The pre-process is key for inference efficiency and scalability and all models are fine-tuned for fashion.
The front-end is tailor-made with Next and connected to the MongoDB database. It gives the user the opportunity to easily navigate and visualize the amazing performance of our model.
Challenges we ran into
Firstly, as a team of data scientists, front-end was a big challenge coming into the hackathon. With little to no experience in building a website, we wanted to deliver the best possible front-end. To do so, we didn't want to limitate ourselves to simple frameworks and exploited the experience of one of our members in using the Next framework in a previous project.
Processing the dataset was a challenge itself as we were blocked by DDoS protection when trying to downolad 140k images 1 by 1. Saving it locally without taking up too much storage also took some tries. On the other hand, having such a big dataset meant that training and inference were slow in a challenge where time is gold.
Finally, accuracy and scalability are key for the project. That's why we tested 5 different models for the embeddings, only keeping the one with the highest accuracy (we leave in our GitHub repository the noetbooks of the models that we tested).
Accomplishments that we're proud of
In the end, we are extremely proud of our front-end, as it is integrated seamlessly with the back-end and offers the user an intuitive and appealing interface.
The model, shows incredible accuracy, exceeding any expectations. And we even managed to merge it with some text embeddings.
Not only that, we participate too in the challenges of MongoDB and Replexica, as we have been able to use them to notably improve the quality of our project.
What's more, we are proud of our code, which achieved everything we intended while being well-structured, documented and easy to read.
What we learned
We definetely learned a lot about front-end, full-stack integration, state-of-the-art models, AI pipelines, MongoDB, Replexica and some graphic design to make it look good!

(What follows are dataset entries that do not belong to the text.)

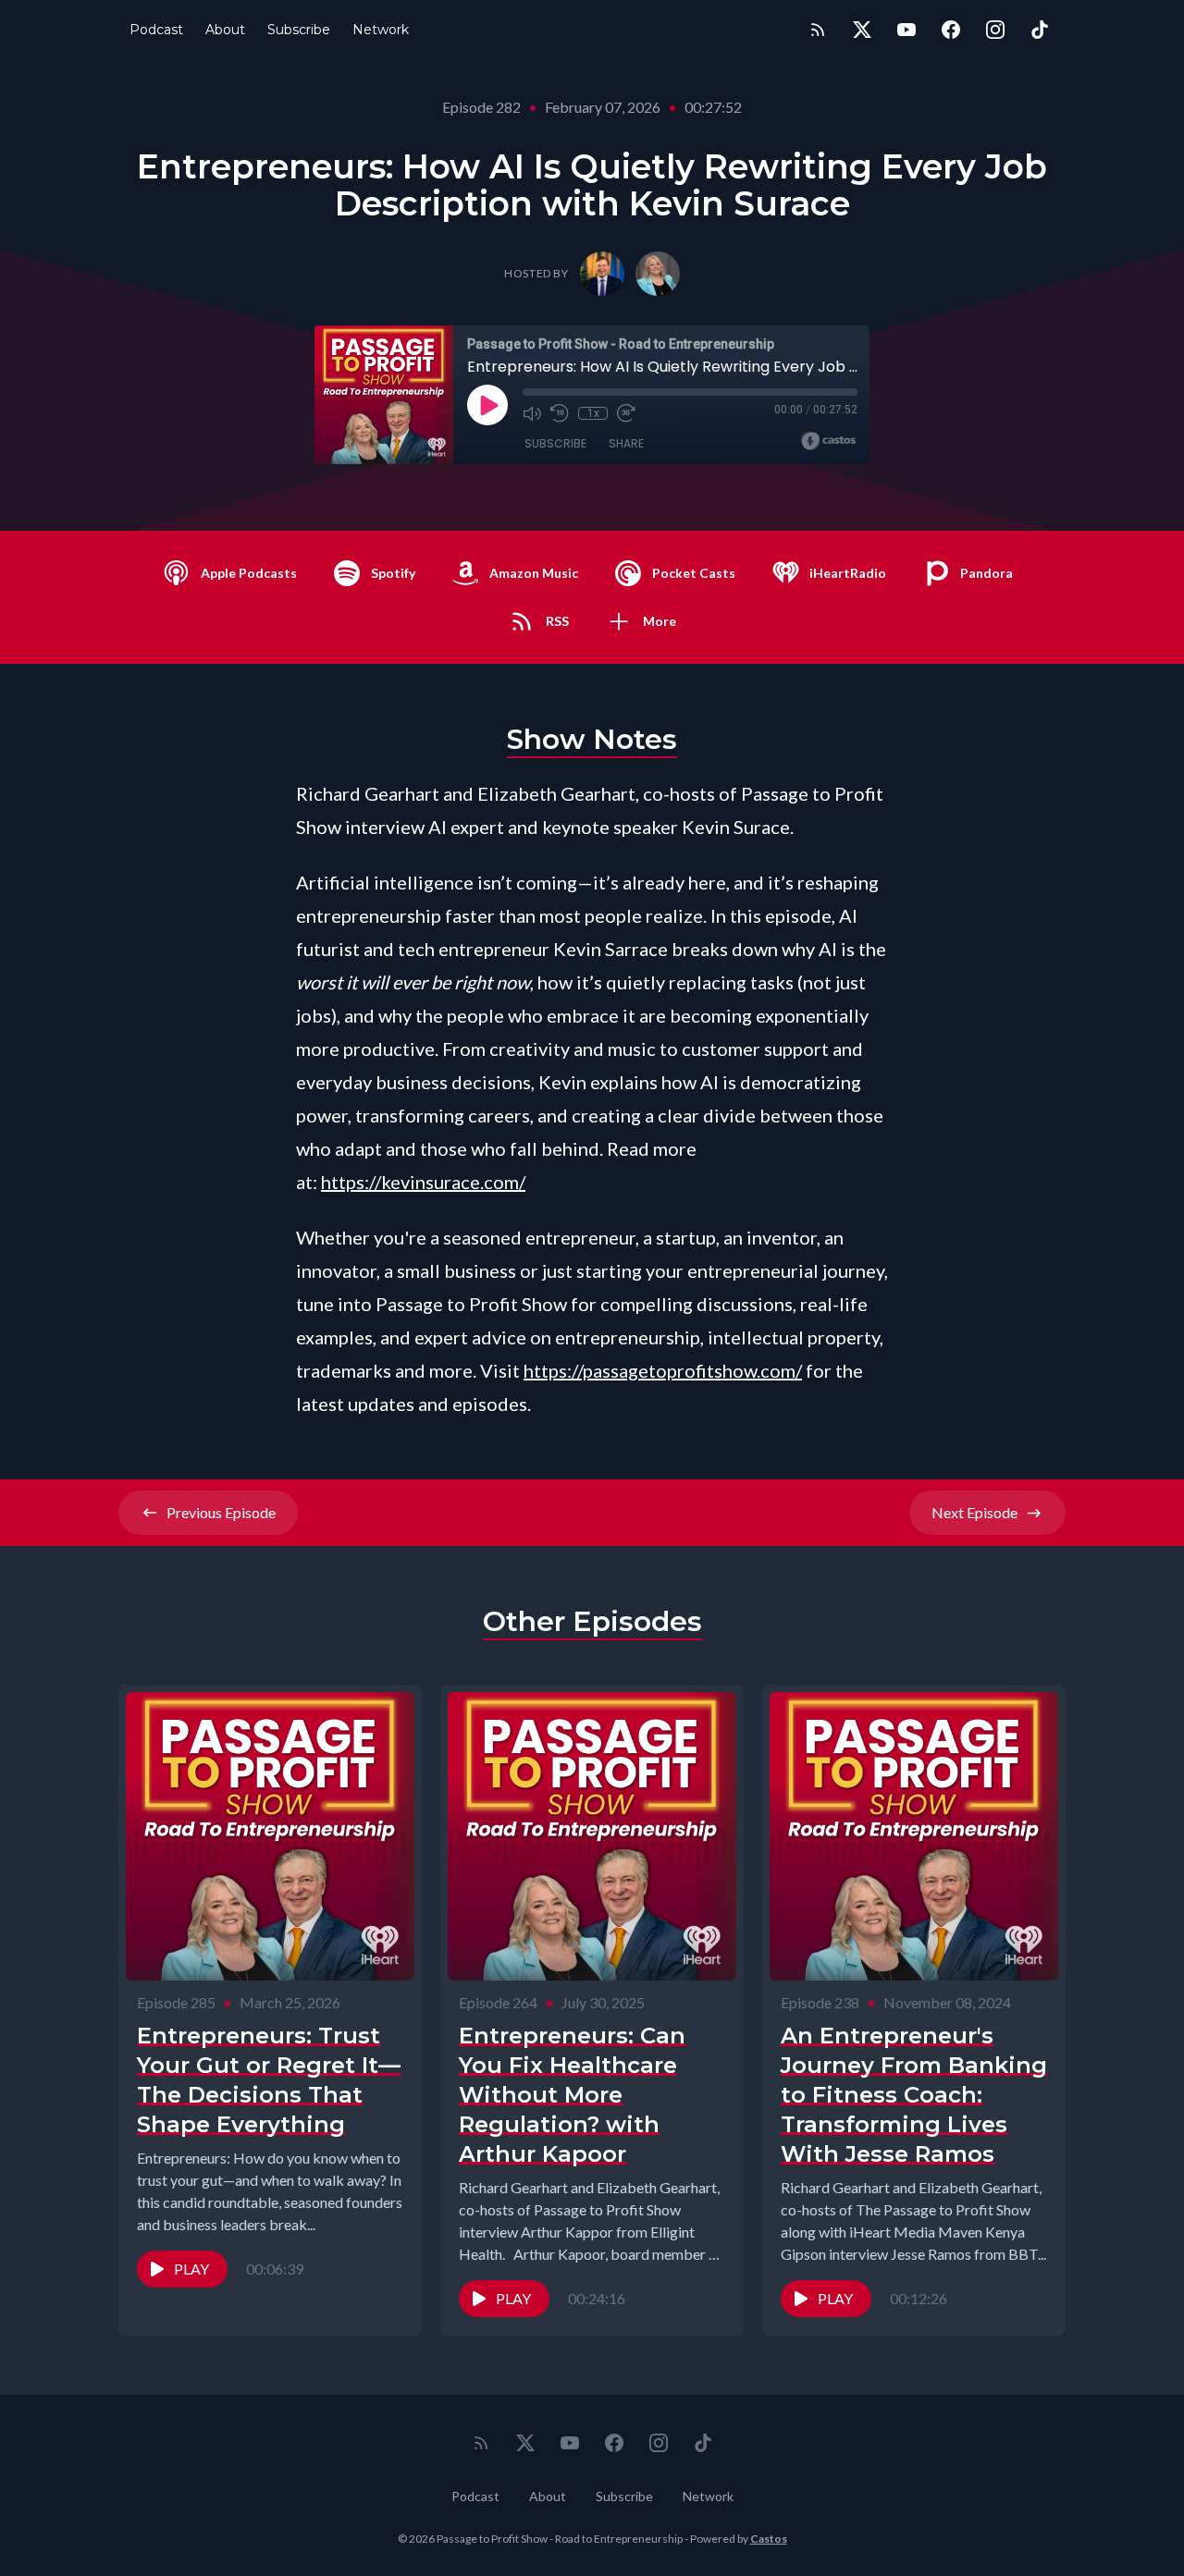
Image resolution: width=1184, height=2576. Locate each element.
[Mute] (532, 413)
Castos (768, 2538)
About (225, 29)
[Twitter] (862, 29)
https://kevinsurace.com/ (423, 1182)
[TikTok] (1039, 29)
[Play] (487, 405)
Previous (221, 1512)
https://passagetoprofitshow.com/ (663, 1370)
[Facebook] (950, 29)
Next (974, 1512)
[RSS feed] (817, 29)
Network (380, 29)
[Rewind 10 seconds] (559, 413)
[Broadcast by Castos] (828, 441)
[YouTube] (906, 29)
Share (626, 443)
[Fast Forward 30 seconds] (626, 413)
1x (593, 413)
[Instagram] (995, 29)
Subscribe (298, 29)
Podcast (156, 29)
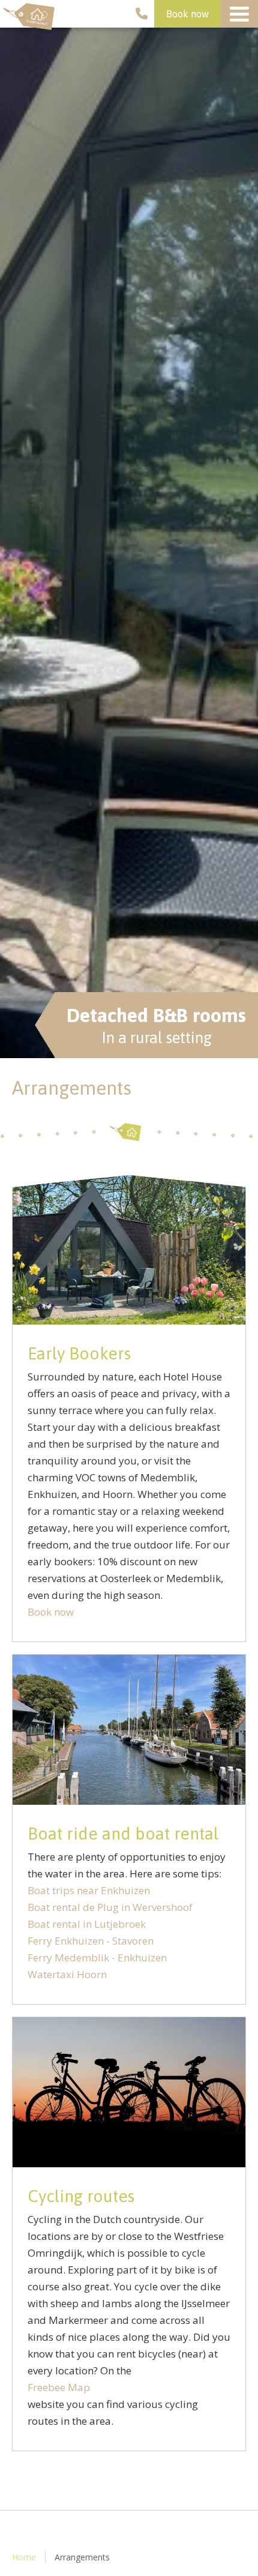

What's next for Fashion Recommender
We would love to be able to do connect the front-end directly to the model through an API, thus allowing to process any text query.
Moreover, with more time we think we could have maybe fine-tuned the models better by following the definition of loss we used in the training of the Siamese CNN (which we didn't use in the end).
We are also sure that an experienced front-end developer has a lot to suggest to level up our website.
Finally, the project could be deployed in an always-functional domain (right now you'll have to run the website locally or try it out with us).